The BRT transit mode Pam Browning supports for Silver Spring neighborhoods would have buses that emit exhaust directly along the trail, while running on a solid asphalt or concrete two lane roadway. Pam Browning asserts that running emission free light rail transit vehicles on grass tracks will devastate the trail in her own Chevy Chase neighborhood, while at the same time she advances buses running alongside more than 2 miles of the CCT as acceptable for Silver Spring neighborhoods.

The Greater Bethesda – Chevy Chase Coalition has every right to make its voice heard on behalf of its member neighborhood associations. But when the GBCCC tries to mask its local neighborhood interests by wrapping the “Save the Trail” banner around itself to appear as an environmental or trail user organization, and then Pam Browning speaks for them as though she knows what “overwhelmingly, trail users believe…”, then GBCCC deserves to be called out. Waving boxes of “Save the Trail” petition signatures that contain many very outdated signatures, gathered while presenting gross misinformation about the Purple Line plans, does not give GBCCC standing to speak for all of the many diverse trail users throughout the region. If politicians, decision makers, and reporters want to know what trail users want, then they need to do the hard work of listening to the many diverse organizations that represent them, including not only “Save the Trail” but also WABA, CCCT, MoBike, the Sierra Club and others.

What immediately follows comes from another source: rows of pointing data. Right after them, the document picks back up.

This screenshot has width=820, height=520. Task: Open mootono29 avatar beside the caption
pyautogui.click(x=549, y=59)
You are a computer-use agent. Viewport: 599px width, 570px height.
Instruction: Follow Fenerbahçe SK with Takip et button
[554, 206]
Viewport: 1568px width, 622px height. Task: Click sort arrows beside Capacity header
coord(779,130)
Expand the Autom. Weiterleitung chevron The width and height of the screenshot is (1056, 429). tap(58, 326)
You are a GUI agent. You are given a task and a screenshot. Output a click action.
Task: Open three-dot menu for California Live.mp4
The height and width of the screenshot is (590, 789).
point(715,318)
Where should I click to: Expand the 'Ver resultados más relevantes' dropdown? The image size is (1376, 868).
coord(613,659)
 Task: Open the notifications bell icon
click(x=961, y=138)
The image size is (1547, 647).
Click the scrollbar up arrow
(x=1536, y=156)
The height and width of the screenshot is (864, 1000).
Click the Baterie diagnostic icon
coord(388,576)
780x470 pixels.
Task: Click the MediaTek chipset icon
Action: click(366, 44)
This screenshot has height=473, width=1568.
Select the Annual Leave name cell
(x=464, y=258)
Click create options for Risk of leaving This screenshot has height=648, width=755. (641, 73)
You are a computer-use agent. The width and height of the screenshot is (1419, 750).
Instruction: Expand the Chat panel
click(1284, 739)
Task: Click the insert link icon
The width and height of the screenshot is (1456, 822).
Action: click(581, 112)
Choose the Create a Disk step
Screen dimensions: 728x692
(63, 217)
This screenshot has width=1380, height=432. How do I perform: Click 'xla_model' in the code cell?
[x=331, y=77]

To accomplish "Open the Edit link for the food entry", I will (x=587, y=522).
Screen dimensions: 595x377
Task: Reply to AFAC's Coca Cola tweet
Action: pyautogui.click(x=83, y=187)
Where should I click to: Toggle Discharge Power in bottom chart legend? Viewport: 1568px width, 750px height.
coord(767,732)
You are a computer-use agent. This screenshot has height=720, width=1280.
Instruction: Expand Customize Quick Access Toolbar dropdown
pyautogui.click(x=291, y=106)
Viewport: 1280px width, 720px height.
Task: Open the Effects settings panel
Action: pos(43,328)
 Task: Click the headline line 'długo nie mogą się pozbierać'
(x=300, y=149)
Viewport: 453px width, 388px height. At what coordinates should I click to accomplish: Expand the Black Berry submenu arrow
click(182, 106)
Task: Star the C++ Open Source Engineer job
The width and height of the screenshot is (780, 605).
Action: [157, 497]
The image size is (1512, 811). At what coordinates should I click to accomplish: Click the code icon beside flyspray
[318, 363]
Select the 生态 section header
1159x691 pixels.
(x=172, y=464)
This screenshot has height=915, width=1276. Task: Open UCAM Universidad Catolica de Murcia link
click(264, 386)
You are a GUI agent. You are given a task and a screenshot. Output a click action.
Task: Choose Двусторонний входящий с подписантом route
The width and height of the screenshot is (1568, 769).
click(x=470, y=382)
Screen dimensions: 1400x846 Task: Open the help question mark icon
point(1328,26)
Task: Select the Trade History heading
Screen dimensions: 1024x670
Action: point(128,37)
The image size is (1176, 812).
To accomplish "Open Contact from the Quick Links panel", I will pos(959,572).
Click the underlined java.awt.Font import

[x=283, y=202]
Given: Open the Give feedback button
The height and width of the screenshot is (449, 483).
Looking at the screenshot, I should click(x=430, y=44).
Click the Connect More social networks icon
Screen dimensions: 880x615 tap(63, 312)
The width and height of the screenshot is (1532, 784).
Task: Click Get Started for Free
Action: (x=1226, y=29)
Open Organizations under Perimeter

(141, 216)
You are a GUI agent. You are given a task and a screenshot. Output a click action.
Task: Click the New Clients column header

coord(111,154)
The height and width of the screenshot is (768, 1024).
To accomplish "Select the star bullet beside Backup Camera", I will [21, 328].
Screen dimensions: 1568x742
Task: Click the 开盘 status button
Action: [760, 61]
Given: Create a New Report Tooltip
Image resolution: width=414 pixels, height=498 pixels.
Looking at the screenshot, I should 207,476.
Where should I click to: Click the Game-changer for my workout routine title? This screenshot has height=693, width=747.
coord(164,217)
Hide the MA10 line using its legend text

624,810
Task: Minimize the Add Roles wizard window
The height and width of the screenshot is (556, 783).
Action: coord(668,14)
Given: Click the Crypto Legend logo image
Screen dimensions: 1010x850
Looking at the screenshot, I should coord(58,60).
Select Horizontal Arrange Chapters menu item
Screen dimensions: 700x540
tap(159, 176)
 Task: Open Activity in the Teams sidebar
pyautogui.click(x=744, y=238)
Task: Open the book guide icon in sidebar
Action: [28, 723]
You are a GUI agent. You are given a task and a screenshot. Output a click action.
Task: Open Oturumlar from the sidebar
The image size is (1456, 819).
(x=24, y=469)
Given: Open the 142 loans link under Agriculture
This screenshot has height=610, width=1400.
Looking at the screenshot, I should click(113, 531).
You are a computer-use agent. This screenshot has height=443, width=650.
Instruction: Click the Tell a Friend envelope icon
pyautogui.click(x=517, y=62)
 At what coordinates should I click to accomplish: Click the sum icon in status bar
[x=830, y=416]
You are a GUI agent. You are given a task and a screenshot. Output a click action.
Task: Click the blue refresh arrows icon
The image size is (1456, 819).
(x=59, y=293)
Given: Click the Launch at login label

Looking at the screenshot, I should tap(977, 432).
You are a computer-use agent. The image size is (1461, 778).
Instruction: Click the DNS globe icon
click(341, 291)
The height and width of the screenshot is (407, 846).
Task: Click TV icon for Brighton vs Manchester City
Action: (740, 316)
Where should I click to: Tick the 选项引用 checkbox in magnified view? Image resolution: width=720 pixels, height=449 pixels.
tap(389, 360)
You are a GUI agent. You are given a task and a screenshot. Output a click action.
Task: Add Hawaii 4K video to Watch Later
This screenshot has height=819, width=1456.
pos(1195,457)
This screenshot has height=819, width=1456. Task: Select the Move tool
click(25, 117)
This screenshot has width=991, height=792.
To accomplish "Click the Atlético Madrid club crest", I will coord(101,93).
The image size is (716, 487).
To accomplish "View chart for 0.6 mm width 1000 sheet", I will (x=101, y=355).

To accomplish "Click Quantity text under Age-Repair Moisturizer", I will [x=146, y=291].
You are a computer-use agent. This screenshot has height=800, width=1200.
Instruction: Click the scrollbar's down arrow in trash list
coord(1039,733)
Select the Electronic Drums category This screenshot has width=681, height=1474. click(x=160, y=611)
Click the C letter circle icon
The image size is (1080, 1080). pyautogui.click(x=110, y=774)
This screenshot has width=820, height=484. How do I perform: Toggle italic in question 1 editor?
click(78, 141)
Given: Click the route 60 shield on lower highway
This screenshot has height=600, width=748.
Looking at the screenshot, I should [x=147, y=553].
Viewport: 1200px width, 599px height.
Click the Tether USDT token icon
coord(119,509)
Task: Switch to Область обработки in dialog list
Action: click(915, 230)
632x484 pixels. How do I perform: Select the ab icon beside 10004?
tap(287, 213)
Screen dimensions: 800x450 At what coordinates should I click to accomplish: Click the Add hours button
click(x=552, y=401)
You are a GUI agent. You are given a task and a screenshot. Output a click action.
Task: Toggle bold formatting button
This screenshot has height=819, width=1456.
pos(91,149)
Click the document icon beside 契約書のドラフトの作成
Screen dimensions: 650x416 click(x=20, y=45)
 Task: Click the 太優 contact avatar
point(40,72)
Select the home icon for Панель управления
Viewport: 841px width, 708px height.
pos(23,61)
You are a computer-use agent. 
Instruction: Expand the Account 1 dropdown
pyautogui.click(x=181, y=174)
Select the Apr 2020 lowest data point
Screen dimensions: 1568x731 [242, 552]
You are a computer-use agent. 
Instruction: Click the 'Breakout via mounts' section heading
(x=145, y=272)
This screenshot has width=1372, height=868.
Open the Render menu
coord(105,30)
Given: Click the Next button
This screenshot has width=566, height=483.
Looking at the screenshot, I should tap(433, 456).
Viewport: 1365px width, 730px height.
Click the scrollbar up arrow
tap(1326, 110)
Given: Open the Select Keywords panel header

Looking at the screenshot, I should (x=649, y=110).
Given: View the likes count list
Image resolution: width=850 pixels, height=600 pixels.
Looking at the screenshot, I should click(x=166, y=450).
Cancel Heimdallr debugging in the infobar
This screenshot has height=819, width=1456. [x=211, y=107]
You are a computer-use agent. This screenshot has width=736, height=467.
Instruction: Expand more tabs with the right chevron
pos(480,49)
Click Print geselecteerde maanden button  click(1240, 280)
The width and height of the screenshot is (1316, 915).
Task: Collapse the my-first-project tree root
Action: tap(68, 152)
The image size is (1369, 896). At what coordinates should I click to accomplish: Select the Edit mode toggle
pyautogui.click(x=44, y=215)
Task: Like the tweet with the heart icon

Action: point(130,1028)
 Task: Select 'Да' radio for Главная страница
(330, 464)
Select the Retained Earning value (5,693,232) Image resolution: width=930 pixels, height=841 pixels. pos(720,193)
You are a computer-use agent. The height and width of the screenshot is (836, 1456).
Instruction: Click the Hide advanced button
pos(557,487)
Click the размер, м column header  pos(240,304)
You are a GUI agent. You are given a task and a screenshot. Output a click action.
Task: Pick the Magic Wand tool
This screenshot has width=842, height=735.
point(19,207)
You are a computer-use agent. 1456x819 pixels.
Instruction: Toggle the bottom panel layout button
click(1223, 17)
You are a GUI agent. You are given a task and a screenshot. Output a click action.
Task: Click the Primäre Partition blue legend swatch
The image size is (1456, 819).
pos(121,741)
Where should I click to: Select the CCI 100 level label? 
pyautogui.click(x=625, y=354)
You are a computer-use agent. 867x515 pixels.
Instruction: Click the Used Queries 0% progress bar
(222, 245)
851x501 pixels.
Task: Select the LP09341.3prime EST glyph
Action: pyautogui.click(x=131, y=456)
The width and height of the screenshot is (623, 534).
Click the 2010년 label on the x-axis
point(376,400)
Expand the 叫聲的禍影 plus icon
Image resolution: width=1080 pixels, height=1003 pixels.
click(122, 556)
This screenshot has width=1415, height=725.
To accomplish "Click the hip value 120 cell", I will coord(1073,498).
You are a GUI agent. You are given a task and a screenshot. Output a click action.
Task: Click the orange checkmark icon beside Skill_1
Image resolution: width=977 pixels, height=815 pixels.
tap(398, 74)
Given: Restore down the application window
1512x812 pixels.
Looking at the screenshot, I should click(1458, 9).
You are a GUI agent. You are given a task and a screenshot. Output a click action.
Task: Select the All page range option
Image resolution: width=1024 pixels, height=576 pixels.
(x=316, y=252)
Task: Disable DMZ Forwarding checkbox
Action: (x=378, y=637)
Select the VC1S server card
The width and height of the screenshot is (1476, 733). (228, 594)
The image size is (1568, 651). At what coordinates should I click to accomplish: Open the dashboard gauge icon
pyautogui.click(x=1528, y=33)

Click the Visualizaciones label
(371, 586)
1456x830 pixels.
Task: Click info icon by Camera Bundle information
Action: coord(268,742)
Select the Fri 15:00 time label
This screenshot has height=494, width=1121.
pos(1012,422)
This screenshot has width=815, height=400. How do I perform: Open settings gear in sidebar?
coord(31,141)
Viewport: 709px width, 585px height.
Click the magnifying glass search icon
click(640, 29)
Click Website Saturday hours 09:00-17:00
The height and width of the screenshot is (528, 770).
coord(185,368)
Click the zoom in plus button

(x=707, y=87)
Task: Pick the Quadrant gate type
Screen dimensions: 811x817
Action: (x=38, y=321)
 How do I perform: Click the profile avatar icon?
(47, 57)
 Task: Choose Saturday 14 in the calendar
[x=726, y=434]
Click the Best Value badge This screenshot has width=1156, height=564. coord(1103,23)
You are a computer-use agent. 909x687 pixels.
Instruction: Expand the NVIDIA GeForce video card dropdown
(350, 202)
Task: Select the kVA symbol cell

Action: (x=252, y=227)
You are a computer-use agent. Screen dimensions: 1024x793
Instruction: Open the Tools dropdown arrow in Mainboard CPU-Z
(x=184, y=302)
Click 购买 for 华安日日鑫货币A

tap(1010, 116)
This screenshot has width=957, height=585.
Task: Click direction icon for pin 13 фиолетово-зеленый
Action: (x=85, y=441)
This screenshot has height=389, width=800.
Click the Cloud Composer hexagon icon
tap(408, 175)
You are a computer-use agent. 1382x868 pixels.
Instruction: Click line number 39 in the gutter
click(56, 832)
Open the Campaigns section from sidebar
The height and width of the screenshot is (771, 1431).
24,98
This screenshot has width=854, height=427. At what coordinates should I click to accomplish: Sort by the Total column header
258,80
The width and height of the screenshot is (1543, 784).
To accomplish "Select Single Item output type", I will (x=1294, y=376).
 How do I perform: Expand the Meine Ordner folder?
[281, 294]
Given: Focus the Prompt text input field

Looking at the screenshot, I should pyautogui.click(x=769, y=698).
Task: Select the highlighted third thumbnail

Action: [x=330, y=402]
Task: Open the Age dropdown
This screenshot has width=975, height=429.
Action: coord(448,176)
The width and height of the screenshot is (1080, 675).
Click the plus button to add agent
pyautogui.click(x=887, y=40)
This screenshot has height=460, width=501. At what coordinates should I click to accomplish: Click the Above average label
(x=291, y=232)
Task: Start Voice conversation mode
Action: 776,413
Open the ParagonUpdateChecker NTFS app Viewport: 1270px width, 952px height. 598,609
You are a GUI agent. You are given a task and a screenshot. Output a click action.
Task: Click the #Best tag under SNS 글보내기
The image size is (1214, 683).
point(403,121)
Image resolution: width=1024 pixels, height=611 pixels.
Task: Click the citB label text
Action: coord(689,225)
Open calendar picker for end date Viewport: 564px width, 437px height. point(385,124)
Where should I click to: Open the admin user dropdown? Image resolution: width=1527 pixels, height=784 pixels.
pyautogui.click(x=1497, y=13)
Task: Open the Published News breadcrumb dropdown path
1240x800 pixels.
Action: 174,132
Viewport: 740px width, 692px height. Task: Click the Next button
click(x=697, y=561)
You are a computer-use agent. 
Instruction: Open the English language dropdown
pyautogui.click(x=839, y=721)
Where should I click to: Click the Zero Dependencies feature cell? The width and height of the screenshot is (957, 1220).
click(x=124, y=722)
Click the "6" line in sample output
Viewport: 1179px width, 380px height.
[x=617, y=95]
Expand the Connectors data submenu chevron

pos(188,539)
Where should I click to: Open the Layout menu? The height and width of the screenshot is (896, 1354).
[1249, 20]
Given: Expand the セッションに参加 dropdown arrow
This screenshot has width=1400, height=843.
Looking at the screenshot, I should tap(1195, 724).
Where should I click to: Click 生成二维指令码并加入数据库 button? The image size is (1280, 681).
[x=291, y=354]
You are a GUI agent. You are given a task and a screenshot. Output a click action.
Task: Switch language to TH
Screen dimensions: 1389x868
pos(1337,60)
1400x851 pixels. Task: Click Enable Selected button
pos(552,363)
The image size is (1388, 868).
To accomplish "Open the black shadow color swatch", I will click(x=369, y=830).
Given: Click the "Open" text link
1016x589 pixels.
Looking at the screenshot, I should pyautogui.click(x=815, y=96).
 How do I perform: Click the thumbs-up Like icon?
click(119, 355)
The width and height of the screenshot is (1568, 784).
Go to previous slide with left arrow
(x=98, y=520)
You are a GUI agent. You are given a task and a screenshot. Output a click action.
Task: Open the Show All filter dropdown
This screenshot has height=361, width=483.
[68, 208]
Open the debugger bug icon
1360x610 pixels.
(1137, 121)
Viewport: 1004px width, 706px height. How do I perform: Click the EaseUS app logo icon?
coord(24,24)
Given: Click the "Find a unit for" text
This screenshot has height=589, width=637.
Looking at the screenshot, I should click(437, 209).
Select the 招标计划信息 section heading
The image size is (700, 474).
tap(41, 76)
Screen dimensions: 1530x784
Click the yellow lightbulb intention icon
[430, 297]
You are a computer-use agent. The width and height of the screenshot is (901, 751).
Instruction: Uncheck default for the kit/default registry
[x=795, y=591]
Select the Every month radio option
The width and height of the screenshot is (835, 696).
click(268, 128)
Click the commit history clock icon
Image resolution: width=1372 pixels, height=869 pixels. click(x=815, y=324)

2 Responses to “Save the Trail petition Part Six – locally owned”

  1. Lindemann says:

    This is a post that needs to be read by county and state decision-makers, just in case their enthusiam for LRT along the Capital Crescent right-of-way should ever waver. Much more fair and balanced than I would have written it, too.

  2. Ben Ross says:

    This is an excellent post. Here are a few more quotations that support your point:

    "…a victory for all of us. We are going to have a trail…
    …a mixed gravel trail-suitable for walking jogging and leisurely biking through the right-of-way."
    - Town of Chevy Chase's announcement of its 1/7/96 victory party

    "The new trail, put in by the County, is of crushed gravel which keeps bikers going slow enough to accomodate pedestrians."